The development of symptomatic gallstones increases with weight loss, especially with weekly weight loss in excess of 1.5 kg (3.3 lb), with low-fat low-calorie diets, and with bariatric surgery when the duodenum is bypassed [7]. Screening for gallstones, prophylactic cholecystectomy at the time of surgery, and the use of ursodeoxycholic acid to reduce the risk of gallstones during rapid weight loss are all options to mitigate risk in procedures with a high risk of gallstone development.
Hypertension
Hypertension is the most common comorbidity of obesity, but the major mechanisms driving an increase in blood pressure (BP) in the obese are not known [8]. The effect of increasing levels of body mass index and weight gain on the prevalence of hypertension is clearly established, but the effect of intentional weight loss, especially with bariatric surgery, on blood pressure levels is not. In addition, therapy for hypertension in obese patients is problematic, often requiring multidrug therapy, and obese patients are over represented in those presenting with resistant hypertension [8]. Worldwide, hypertension is the leading risk factor for mortality and is ranked third as a cause of disability-adjusted life years. Hypertension is one of the most important risk factors for a broad range of health issues and target organ damage including stroke, heart failure, coronary artery disease, left ventricular hypertrophy, renal failure, and diabetes-associated complications. It is the most common condition treated by primary care physicians.

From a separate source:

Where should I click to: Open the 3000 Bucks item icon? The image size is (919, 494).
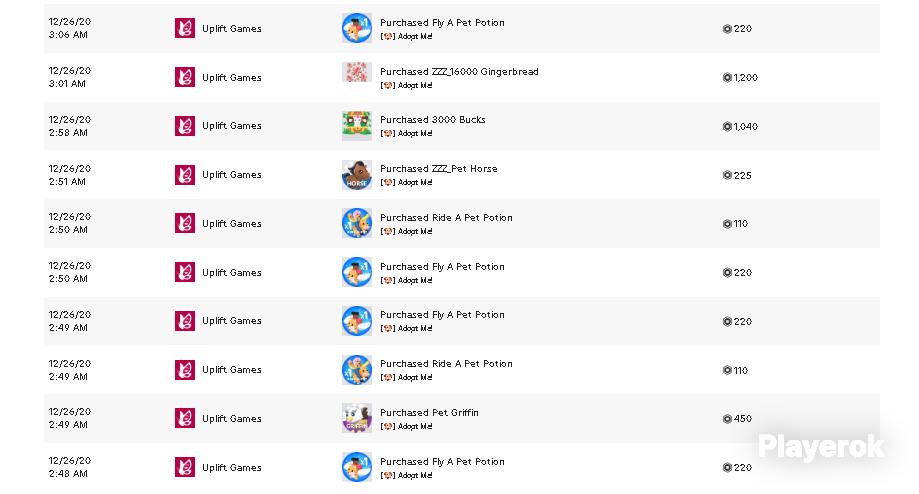click(x=356, y=126)
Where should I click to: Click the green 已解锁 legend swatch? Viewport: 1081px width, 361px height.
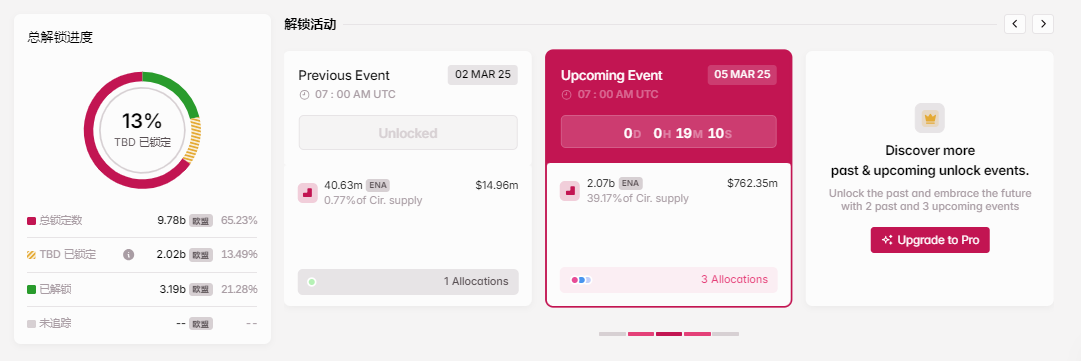(x=31, y=289)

The pathophysiology of obesity-related hypertension has several putative mechanisms with complex interrelationships. Fundamental mechanisms involve hemodynamic alterations, impaired endothelial function, activation of the renin–angiotensin system, and activation of the sympathetic nervous system. Our literature review of antihypertensive effect of weight loss on blood pressure found the following: short- and medium-term weight loss (3–9 %) using lifestyle measures provides modest reductions in BP; the effect is reduced by weight regain; and bariatric surgery, while producing excellent sustained weight loss, provides a modest mean reduction in BP, suggesting a nonlinear relationship. There is an interesting contrast between the bariatric observational literature, which generally reports resolution, improvement, or no change, and the high-quality bariatric surgical literature. The Swedish Obese Subjects study found that, while the surgical group had much greater sustained weight loss compared with controls, remission of hypertension and incident hypertension were similar in each group. In addition, none of the recent randomized controlled trials comparing bariatric surgery to conventional weight loss therapy have reported a lower mean pressure in the surgical compared with control groups. There were falls in both systolic and diastolic blood pressure in the studies, but a nonlinear association with weight loss. While less frequent medication use is reported in some studies, inappropriate cessation of medications may leave patients at risk, so such findings must be interpreted with caution. These findings contrast with the 62 % resolution of hypertension reported in the Buchwald et al., 2004, meta-analysis [9]. Recently, it has been shown that sympathetic nervous system activity and plasma renin activity fall during active weight loss but rise again during a period of sustained weight loss. The effect of intentional weight loss, including that associated with bariatric surgery, on hypertension is unpredictable, incomplete, and may be temporary.